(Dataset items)

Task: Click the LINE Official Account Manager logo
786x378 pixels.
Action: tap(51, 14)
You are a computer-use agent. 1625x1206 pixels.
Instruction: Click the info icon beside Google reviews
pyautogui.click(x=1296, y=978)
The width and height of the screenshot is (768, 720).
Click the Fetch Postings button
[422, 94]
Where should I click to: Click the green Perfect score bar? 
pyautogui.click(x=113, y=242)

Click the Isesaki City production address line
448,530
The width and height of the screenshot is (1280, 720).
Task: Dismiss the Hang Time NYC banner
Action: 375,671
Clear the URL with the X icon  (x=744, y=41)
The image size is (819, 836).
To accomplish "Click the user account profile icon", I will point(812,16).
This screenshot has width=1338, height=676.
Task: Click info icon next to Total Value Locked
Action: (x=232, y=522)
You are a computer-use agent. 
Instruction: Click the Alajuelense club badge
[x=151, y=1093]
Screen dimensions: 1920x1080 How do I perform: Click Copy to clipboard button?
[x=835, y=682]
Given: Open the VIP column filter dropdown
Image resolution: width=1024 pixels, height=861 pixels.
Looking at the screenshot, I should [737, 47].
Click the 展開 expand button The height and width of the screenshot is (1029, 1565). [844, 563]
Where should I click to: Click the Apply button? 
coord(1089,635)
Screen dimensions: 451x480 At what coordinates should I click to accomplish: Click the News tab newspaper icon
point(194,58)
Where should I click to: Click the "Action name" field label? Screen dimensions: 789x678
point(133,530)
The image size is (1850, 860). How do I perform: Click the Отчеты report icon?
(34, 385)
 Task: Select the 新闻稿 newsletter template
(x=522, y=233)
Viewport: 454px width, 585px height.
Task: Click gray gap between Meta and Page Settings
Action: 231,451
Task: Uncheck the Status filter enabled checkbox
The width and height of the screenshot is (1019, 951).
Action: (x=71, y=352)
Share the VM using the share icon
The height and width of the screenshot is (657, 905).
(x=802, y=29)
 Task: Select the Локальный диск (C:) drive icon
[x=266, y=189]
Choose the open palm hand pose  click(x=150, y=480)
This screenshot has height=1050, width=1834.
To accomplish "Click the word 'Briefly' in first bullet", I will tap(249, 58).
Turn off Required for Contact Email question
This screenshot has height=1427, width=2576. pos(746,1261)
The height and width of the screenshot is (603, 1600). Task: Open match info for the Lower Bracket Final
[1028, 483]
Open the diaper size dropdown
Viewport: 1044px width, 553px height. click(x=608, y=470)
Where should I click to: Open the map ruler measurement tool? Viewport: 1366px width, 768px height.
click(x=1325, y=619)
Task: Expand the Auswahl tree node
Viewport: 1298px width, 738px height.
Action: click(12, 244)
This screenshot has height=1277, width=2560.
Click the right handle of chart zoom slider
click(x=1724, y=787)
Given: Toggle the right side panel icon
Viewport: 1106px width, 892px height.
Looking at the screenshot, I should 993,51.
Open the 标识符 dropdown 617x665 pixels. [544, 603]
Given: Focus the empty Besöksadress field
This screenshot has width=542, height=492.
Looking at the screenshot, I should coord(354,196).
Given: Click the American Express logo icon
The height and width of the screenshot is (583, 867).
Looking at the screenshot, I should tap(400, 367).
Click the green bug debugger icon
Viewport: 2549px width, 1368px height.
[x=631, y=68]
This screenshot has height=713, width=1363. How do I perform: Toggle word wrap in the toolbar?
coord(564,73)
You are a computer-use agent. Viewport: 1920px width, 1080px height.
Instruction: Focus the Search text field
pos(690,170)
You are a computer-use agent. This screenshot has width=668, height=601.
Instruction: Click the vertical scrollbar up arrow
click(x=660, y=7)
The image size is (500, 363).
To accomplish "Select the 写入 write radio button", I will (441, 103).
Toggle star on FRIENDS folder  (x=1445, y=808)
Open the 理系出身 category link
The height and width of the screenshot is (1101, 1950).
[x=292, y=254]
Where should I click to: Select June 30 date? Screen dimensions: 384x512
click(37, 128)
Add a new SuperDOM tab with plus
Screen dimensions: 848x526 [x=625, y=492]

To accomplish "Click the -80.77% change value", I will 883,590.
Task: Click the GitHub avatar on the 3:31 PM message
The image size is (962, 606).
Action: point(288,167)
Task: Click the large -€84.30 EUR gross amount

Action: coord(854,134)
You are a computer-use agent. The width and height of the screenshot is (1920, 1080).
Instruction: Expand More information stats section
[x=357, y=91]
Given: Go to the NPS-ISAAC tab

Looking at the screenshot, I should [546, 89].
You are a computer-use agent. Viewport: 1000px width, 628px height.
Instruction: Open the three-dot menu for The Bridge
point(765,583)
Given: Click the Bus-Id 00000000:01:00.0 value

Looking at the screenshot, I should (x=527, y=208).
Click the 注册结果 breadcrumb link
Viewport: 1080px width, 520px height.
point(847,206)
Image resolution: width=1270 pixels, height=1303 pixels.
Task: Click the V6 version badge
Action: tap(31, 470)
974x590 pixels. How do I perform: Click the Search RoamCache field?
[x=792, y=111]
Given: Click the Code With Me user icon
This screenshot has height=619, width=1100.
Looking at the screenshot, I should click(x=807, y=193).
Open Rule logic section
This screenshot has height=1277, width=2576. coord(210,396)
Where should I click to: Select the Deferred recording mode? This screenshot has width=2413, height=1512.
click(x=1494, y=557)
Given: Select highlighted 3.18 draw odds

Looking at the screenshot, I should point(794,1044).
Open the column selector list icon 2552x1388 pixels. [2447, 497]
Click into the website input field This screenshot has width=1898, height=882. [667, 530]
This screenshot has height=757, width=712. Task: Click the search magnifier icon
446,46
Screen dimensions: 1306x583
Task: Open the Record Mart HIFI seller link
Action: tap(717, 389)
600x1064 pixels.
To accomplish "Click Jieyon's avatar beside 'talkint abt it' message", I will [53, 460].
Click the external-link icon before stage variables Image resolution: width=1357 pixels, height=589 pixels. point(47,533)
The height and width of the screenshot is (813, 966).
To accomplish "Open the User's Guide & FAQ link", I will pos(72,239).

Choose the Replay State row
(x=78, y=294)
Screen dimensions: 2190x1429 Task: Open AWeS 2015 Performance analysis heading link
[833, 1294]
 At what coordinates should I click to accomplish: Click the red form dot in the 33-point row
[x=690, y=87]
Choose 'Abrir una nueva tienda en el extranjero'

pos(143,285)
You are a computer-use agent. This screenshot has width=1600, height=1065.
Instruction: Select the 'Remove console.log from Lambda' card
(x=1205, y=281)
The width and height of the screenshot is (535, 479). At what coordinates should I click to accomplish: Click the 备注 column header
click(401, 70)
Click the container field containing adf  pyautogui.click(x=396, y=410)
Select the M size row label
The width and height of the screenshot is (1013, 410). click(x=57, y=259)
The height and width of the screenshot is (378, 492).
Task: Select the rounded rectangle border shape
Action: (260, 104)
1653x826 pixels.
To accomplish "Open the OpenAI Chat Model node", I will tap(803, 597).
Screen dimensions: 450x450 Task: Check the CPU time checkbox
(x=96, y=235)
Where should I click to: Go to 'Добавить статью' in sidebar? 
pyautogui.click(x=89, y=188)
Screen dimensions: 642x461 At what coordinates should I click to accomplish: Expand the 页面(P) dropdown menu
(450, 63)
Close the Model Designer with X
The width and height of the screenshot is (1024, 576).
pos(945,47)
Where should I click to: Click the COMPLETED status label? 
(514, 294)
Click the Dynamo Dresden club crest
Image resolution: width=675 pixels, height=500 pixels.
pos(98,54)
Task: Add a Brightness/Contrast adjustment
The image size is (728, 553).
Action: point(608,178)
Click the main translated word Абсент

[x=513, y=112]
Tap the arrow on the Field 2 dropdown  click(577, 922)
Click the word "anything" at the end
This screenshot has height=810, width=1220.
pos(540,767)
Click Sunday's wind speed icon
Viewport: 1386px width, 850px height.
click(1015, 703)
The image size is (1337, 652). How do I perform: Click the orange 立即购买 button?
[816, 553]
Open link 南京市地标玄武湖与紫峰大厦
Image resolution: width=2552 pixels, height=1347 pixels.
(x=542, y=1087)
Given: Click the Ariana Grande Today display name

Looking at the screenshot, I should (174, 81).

- Written request: Retype the stretch of dataset items from the line containing "Task: Uncheck the" through the line containing "will tap(249, 58).", keeping every line exactly the same.

- Written answer:
Task: Uncheck the Status filter enabled checkbox
The width and height of the screenshot is (1019, 951).
Action: (x=71, y=352)
Share the VM using the share icon
The height and width of the screenshot is (657, 905).
(x=802, y=29)
 Task: Select the Локальный диск (C:) drive icon
[x=266, y=189]
Choose the open palm hand pose  click(x=150, y=480)
This screenshot has height=1050, width=1834.
To accomplish "Click the word 'Briefly' in first bullet", I will tap(249, 58).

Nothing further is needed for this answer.